Entanglement as an Observer-Dependent Concept: An Application to Quantum Phase Transitions

This paper addresses the following main question: Do we have a theoretical understanding of entanglement applicable to a full variety of physical settings? It is clear that not only the assumption of distinguishability, but also the few-subsystem scenario, are too narrow to embrace all possible physical settings. In particular, the need to go beyond the traditional subsystem-based framework becomes manifest when one tries to apply the conventional concept of entanglement to the physics of matter, since the constituents of a quantum many-body system are indistinguishable particles. We shall discuss here a notion of generalized entanglement, which can be applied to any operator language (fermions, bosons, spins, etc.) used to describe a physical system and which includes the conventional entanglement settings introduced to date in a unified fashion.
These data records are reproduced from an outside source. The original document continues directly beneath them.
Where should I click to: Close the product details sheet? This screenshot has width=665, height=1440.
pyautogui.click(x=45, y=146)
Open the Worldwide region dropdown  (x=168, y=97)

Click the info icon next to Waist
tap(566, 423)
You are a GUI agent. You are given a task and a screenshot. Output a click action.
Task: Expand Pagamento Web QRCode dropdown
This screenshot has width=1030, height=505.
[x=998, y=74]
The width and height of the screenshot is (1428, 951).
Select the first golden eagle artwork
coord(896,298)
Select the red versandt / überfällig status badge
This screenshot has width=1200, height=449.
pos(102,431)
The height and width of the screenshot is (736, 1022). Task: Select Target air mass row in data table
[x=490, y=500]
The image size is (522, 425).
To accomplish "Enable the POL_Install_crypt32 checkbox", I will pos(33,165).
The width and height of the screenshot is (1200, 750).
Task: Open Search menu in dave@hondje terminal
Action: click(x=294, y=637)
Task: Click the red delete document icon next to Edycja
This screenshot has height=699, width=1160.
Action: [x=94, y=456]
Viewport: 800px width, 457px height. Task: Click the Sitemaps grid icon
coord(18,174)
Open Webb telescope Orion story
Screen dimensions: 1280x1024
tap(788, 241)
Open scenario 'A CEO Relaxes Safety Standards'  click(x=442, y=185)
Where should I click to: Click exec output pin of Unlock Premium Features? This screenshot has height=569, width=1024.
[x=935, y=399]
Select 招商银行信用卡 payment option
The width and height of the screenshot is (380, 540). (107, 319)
This is realized by noticing that entanglement is an observer-dependent concept, whose properties are determined by the expectations of a distinguished set of observables without reference to a preferred subsystem decomposition, i.e., it depends on the physically relevant point of view. This viewpoint depends in turn upon the relationship between different sets of observables that determine our ability to control the system of interest. Indeed, the extent to which entanglement is present depends on the observables used to measure a system and describe its states. This represents a most conspicuous advantage as will be highlighted by the condensed-matter application we will discuss.